Another consideration when creating the trails were their position, he said, acknowledging the paths people created over the years and trying to adhere to them, in an effort to prevent the re-creation of user-made trails.
“For how small this park is, the trail network that was here was actually really extensive,” Shasha explained. “We went back and forth on how we could remove certain trails, and we kind of triaged and figured out, ‘OK, what trails are redundant — that go to the same place — but are causing serious environmental degradation?’
“We only removed a few trails, but we maintained all the main access points.”
That includes an access point on the banks of Ward Creek, located at the park’s northern boundary. Shasha, while overlooking the creek’s rushing waters, explained how people before the park improvements would “scramble” up its steep bank, causing dirt and sediment to go into the creek, which feeds into Lake Tahoe.

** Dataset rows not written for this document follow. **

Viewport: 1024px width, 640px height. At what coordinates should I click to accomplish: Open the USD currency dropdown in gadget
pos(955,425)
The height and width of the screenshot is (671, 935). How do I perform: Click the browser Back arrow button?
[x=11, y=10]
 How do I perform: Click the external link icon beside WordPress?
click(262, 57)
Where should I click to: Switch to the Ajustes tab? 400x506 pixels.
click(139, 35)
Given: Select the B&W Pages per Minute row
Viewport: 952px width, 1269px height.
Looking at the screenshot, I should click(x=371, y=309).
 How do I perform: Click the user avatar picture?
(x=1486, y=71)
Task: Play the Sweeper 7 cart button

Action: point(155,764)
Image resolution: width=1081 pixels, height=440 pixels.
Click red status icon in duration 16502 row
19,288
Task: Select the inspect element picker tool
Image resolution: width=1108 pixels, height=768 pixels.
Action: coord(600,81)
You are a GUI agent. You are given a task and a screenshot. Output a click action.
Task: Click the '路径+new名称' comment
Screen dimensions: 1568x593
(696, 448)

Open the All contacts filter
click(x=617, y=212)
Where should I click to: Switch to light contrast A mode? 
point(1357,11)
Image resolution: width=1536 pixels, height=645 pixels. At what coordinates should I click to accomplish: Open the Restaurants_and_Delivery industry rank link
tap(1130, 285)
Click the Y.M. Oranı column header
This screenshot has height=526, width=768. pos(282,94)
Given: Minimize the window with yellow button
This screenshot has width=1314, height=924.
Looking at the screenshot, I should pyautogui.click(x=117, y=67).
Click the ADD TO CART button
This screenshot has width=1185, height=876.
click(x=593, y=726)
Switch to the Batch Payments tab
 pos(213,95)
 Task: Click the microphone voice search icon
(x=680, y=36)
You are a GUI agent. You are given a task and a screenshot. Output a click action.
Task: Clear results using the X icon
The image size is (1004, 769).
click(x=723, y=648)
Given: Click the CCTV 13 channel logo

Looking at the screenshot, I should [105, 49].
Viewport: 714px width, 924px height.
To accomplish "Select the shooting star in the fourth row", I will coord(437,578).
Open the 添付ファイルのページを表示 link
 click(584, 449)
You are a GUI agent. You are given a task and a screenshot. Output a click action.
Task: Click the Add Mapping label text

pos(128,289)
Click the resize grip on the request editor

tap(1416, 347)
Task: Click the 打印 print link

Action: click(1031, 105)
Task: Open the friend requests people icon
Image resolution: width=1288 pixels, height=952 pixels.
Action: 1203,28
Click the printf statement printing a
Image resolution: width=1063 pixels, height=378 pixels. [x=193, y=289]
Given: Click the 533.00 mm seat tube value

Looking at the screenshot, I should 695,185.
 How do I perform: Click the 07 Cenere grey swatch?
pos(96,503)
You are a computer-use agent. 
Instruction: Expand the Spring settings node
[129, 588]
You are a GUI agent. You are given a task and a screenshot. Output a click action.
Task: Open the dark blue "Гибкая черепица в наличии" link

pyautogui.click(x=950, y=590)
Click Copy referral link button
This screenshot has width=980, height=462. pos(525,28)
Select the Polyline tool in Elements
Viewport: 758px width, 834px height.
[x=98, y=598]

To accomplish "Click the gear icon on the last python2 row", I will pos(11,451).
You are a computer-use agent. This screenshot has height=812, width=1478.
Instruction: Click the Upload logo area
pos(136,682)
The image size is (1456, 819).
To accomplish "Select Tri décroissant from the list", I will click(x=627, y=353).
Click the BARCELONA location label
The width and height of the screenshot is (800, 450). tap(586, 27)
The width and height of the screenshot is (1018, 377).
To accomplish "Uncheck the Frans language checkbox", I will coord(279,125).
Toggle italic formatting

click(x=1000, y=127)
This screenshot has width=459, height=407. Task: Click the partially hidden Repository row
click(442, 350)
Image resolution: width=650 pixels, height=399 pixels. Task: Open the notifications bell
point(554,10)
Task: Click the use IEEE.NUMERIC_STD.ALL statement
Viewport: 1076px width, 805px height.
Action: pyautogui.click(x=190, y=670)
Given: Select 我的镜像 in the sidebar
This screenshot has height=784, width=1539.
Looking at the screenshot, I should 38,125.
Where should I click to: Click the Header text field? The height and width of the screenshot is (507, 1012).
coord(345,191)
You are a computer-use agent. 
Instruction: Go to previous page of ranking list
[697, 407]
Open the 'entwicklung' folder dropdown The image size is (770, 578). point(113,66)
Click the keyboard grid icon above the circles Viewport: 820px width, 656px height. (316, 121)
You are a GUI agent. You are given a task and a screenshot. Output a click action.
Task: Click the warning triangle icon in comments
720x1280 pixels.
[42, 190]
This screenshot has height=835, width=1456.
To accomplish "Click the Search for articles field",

To reduce that erosion and improve public safety, a dirt staircase framed by logs and bordered by rocks was installed.
“In an ideal world, there wouldn’t be a trail coming straight up the bank, but people would just reoccupy it,” he said.
‘Not an ounce of wateR’
As Shasha followed the trail away from Ward Creek, the sound of its rushing waters dying in the background, a biker and her dog using the interior trail crossed his path.
“I love it (the trail),” said Lisa Stewart, of Tahoma, whose son attends school at the Rideout Center. “I like how it’s all woodsy, but it’s open. You can see so far, and I love that meadow part. It’s beautiful.”
Before continuing her ride, she said she plans to use the park as much as possible until the school year ends.
As he moved along the interior trail, Shasha explained that it use to be an old dirt logging road, showing before-spring pictures of it being completely under water, a result of snowmelt runoff and/or heavy rains.
Using rocks and tree parts provided by the California Tahoe Conservancy, the logging roads were narrowed, reconnecting their edges with the natural surrounding topography, and eliminating one of the higher-up roads, since it acted as a “goalie” for runoff, Shasha said.
“Basically, we just (broke) it up, so there’s not any linear flow path, so if water does come down, it hits these berms and pools, and it slows down and it essentially drops out,” he said.
Walking on a dry trail speaks to the success of the improvement project, Shasha said.
“This time last year, there probably would be water that we’d be walking on,” he said. “There’s not an ounce of water. I was so happy when I walked out here (the first time). I was like ‘woo-hoo!’”
Future improvements
More sod plugs will be put in along the old user-made trail alignments in the next few weeks to continue the meadow’s rehabilitation, Shasha said.
In addition, park signs will be installed in late summer or early fall, highlighting some of the rules and regulations of the park, such as staying on designated trails; dogs are allowed, but must remain on-leash; and no motor vehicles or horses are allowed. Other signs will include a wildlife panel, a meadow’s environment panel and a forest panel.
Those upgrades, along with the trail and meadow improvements that were completed in October 2012, cost approximately $500,000, with the bulk of the funding coming from the Lake Tahoe Environmental Improvement Program. Work was supplemented with the California Conservation Corps through Proposition 84 funding, a bond act that funds water quality and supply and other protection efforts.
“When I saw all the gorgeous improvements, that’s when I went out there,” said Neumann, who teaches at Coldstream Alternative, located at Rideout. “It seemed like it was begging to be used.”
Every time he spotted a park user during the tour, Shasha’s excitement was clearly visible.
“It makes all the hard work come together, makes you realize that the project was a success, and you achieved that goal of improving the visitor experience of the park, while improving the environment,” he said.